What is being asked =>
Emit all the data exactly as provided.

· · · · · · ·

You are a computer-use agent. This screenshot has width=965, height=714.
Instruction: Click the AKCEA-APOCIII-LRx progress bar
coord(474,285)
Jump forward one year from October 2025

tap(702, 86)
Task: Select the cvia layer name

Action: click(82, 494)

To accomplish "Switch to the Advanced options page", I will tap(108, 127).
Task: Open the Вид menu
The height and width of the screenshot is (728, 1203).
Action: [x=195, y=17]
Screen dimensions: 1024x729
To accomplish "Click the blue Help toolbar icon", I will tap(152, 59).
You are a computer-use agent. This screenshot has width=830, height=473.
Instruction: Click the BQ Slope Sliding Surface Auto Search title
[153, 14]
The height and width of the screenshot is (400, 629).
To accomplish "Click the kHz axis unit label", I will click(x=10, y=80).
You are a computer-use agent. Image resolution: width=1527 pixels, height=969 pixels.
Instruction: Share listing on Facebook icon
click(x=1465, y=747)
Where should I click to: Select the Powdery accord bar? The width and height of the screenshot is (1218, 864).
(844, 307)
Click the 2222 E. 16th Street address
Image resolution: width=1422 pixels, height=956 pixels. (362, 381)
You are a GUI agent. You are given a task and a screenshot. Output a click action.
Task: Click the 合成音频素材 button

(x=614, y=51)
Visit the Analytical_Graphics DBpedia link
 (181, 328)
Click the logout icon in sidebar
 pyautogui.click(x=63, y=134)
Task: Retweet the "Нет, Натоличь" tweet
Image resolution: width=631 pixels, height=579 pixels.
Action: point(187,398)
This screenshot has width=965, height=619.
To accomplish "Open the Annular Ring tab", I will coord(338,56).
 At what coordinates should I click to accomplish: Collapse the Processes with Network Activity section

· · · · · · ·

Output of the exercise =>
You are a computer-use agent. This screenshot has width=965, height=714.
Instruction: Click the AKCEA-APOCIII-LRx progress bar
coord(474,285)
Jump forward one year from October 2025

tap(702, 86)
Task: Select the cvia layer name

Action: click(82, 494)

To accomplish "Switch to the Advanced options page", I will tap(108, 127).
Task: Open the Вид menu
The height and width of the screenshot is (728, 1203).
Action: [x=195, y=17]
Screen dimensions: 1024x729
To accomplish "Click the blue Help toolbar icon", I will tap(152, 59).
You are a computer-use agent. This screenshot has width=830, height=473.
Instruction: Click the BQ Slope Sliding Surface Auto Search title
[153, 14]
The height and width of the screenshot is (400, 629).
To accomplish "Click the kHz axis unit label", I will click(x=10, y=80).
You are a computer-use agent. Image resolution: width=1527 pixels, height=969 pixels.
Instruction: Share listing on Facebook icon
click(x=1465, y=747)
Where should I click to: Select the Powdery accord bar? The width and height of the screenshot is (1218, 864).
(844, 307)
Click the 2222 E. 16th Street address
Image resolution: width=1422 pixels, height=956 pixels. (362, 381)
You are a GUI agent. You are given a task and a screenshot. Output a click action.
Task: Click the 合成音频素材 button

(x=614, y=51)
Visit the Analytical_Graphics DBpedia link
 (181, 328)
Click the logout icon in sidebar
 pyautogui.click(x=63, y=134)
Task: Retweet the "Нет, Натоличь" tweet
Image resolution: width=631 pixels, height=579 pixels.
Action: point(187,398)
This screenshot has width=965, height=619.
To accomplish "Open the Annular Ring tab", I will coord(338,56).
 At what coordinates should I click to accomplish: Collapse the Processes with Network Activity section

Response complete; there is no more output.